- **Extrait à lire**
--*--
Explorations et recherches avant la colonisation
Puisque Vénus n'a pas autant été étudiée que des astres tels que la lune ou Mars, d'autres recherches doivent être conduites avant que des missions habitées soient approuvées. La sonde Venus Express a achevé sa mission en 2014, mais d'autres missions à bas prix ont été proposées pour approfondir l'exploration de l'atmosphère de la planète, comme la zone des 50 kilomètres au-dessus de la surface où la pression atmosphérique est la même que celle de la Terre au niveau de la mer.
Une telle sonde devrait utiliser l'énergie solaire. Cependant, la vitesse des vents dans l'atmosphère supérieure de Vénus peut atteindre jusqu'à 95 m/s au niveau supérieur des nuages, la pesanteur légèrement inférieure (8,87 m/s²) et la pression atmosphérique plus élevée allègent ceci légèrement, et le vol d'un avion sur Vénus serait plus facile que sur Mars avec sa pression extrêmement basse. La sonde devrait se "stationner" à 72 km d'altitude où la pression est suffisamment basse et où l'énergie solaire est abondante pour qu'elle puisse se recharger elle-même pour des excursions temporaires plus bas dans l'atmosphère pendant quelques heures. Comme une journée sur Vénus dure près de 100 jours terrestres à cause de sa très faible vitesse de rotation, la sonde devrait rester continuellement du côté éclairé et devrait seulement se déplacer à une vitesse de 13,4 km/h à l'équateur pour conserver la même vitesse de rotation que la planète. Explorer l'autre face de la planète ne devrait pas être possible jusqu'à ce que la lumière du soleil atteigne la zone, puisqu'une sonde à énergie solaire n'aurait pas la puissance nécessaire pour traverser la face non éclairée entièrement sans se recharger[2].
--*--
- **Documents fournis**
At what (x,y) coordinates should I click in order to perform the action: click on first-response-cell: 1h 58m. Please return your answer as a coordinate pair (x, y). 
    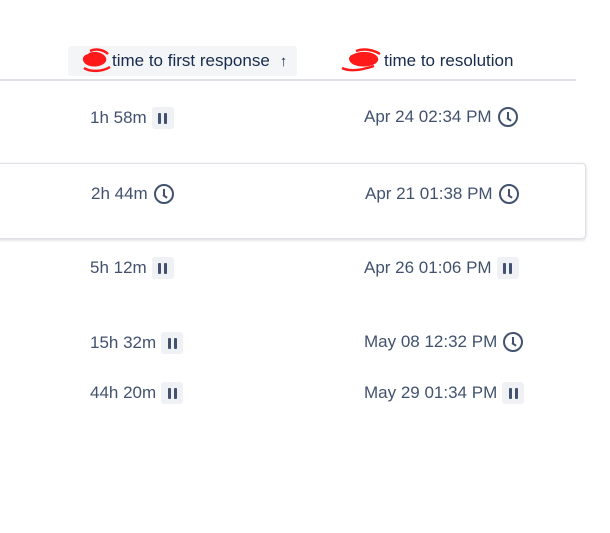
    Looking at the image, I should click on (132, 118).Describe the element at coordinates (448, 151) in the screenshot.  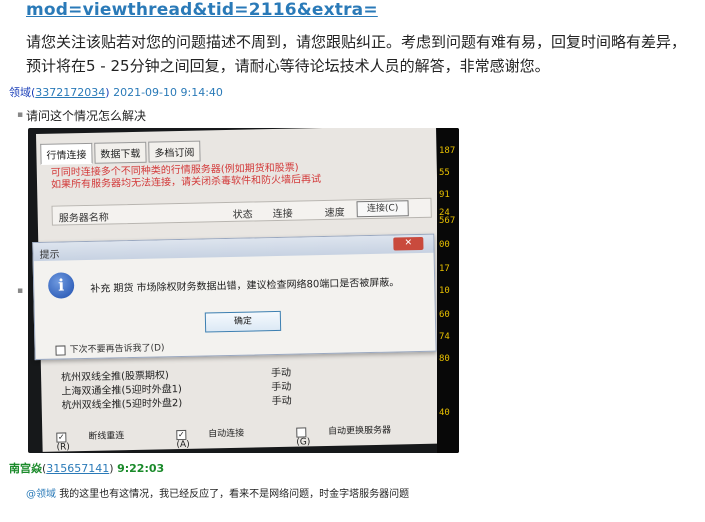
--*--
- **Consigne 1**
Répondez aux questions suivantes d'après l'extrait sur Vénus.
(a) En quelle année la sonde Venus Express a-t-elle achevé sa mission ?
(b) À quelle altitude la sonde devrait-elle se « stationner » ?
(c) À quelle vitesse la sonde devrait-elle se déplacer à l'équateur pour conserver la même vitesse de rotation que la planète ?
- **Consigne 2**
Recopiez mot pour mot le passage de l'extrait sur Vénus qui va de « Explorations et recherches » jusqu'à « niveau de la mer. » inclus.

- **Réponse 1**
(a) En 2014.
(b) À 72 km d'altitude.
(c) À 13,4 km/h.

- **Réponse 2**
Explorations et recherches avant la colonisation
Puisque Vénus n'a pas autant été étudiée que des astres tels que la lune ou Mars, d'autres recherches doivent être conduites avant que des missions habitées soient approuvées. La sonde Venus Express a achevé sa mission en 2014, mais d'autres missions à bas prix ont été proposées pour approfondir l'exploration de l'atmosphère de la planète, comme la zone des 50 kilomètres au-dessus de la surface où la pression atmosphérique est la même que celle de la Terre au niveau de la mer.